§ Task statement:
Write out, with no changes, every line starting at the one that contains "Image resolution: width=1456" and ending at the last line of the data below. Leave pictures out.
----
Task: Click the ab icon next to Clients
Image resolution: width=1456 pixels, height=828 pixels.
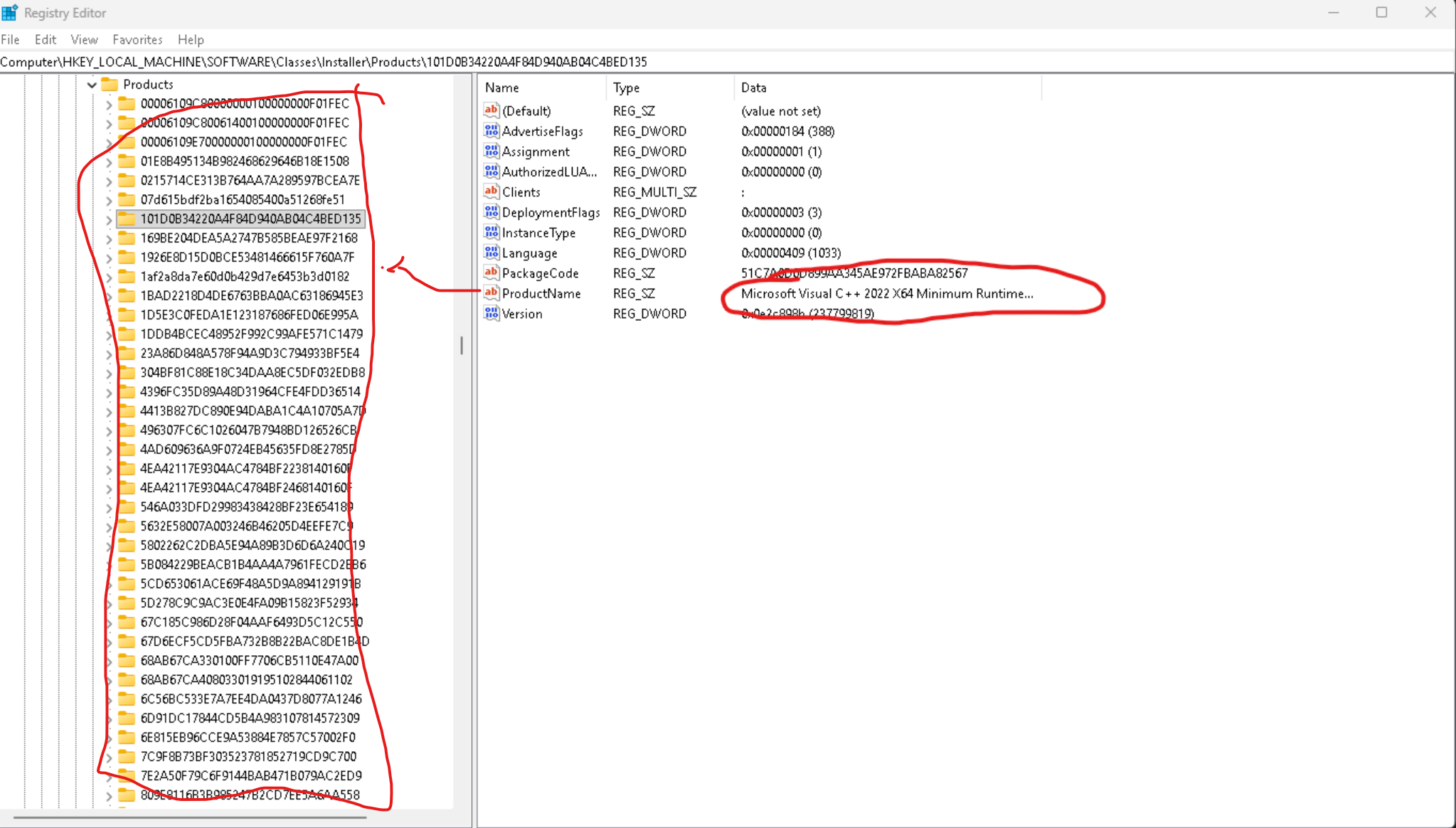Action: [x=491, y=191]
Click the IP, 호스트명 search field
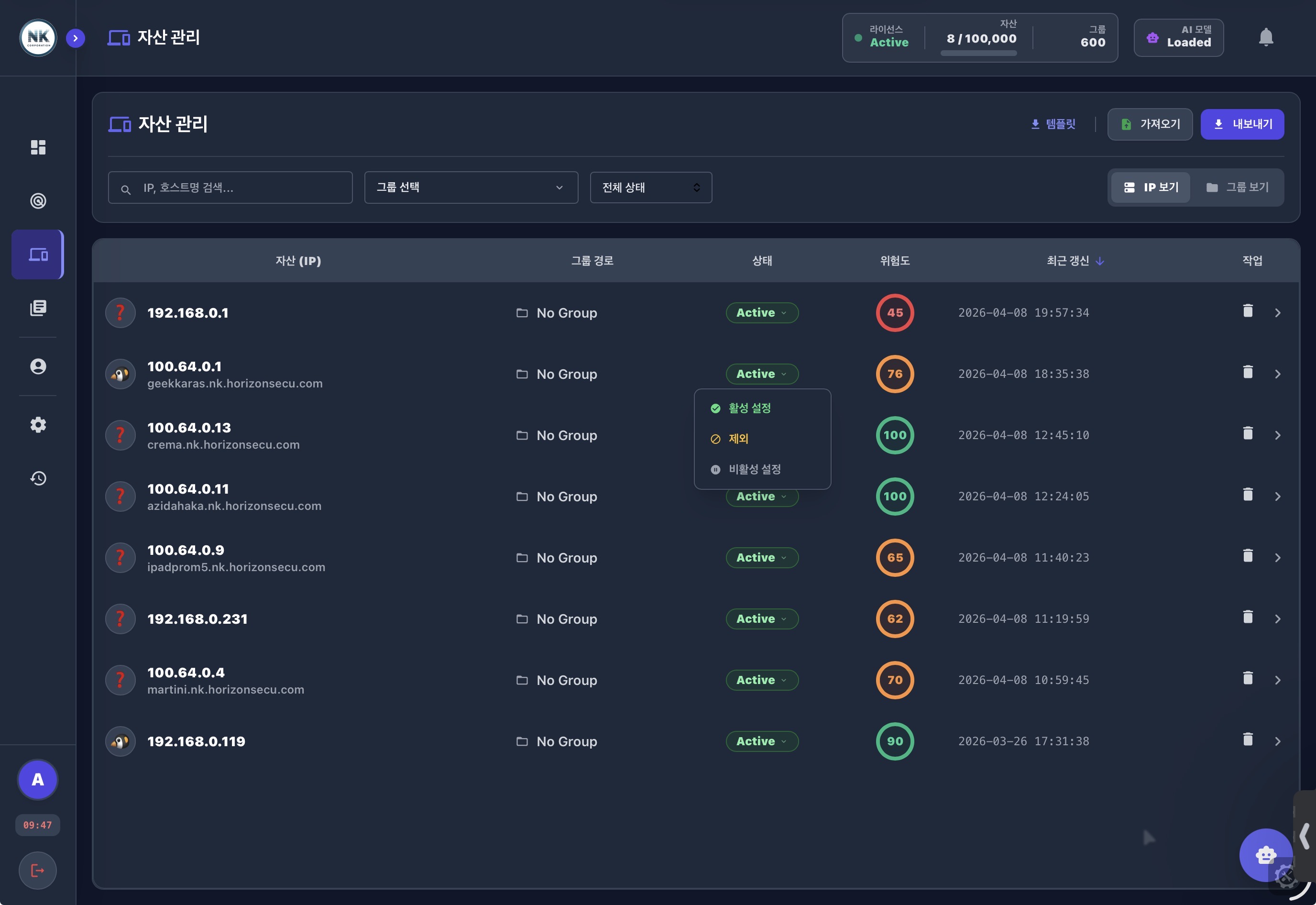 238,188
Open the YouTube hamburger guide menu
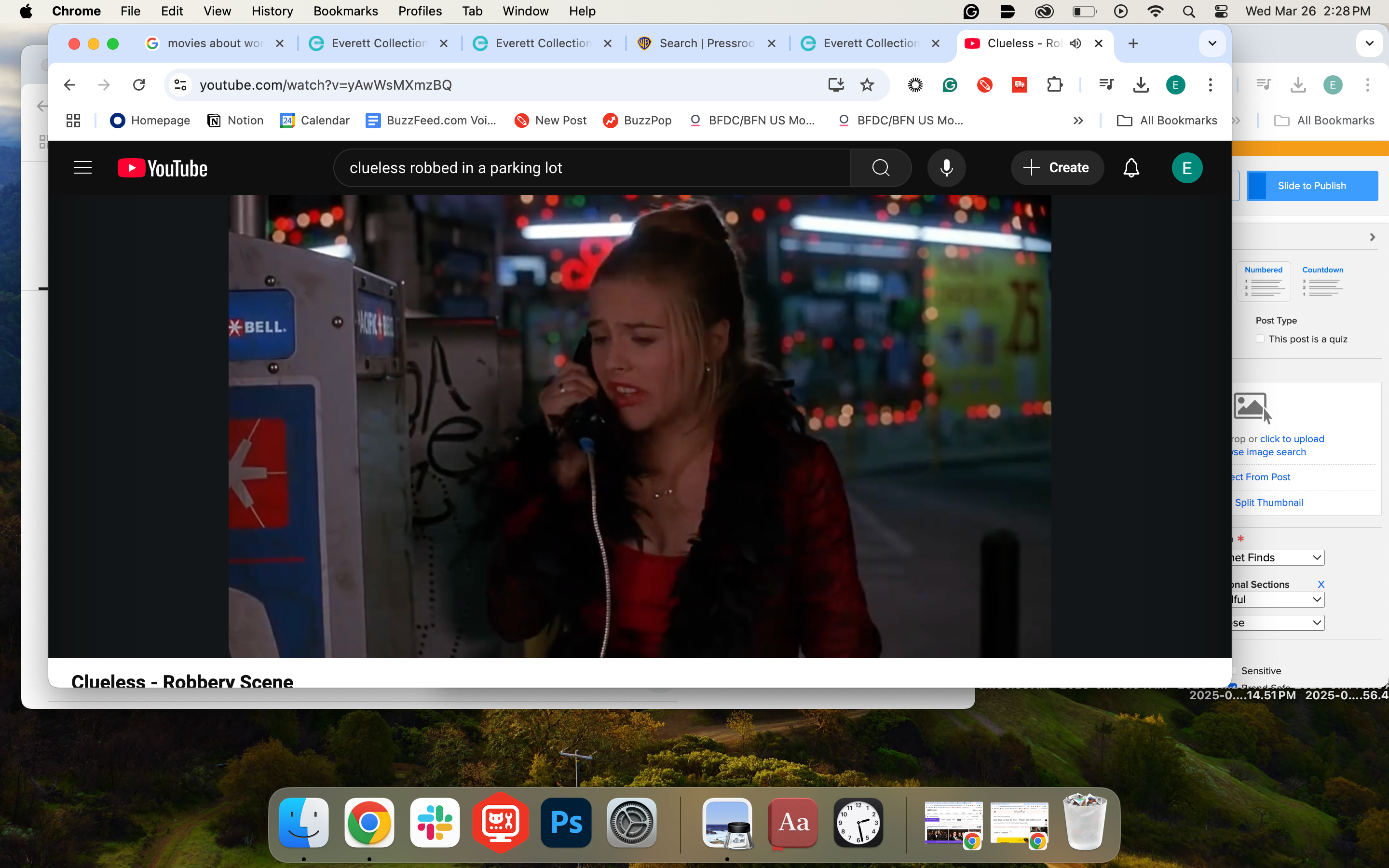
----
§ Reply to the exercise:
Image resolution: width=1456 pixels, height=828 pixels.
Action: [x=491, y=191]
Click the IP, 호스트명 search field
 238,188
Open the YouTube hamburger guide menu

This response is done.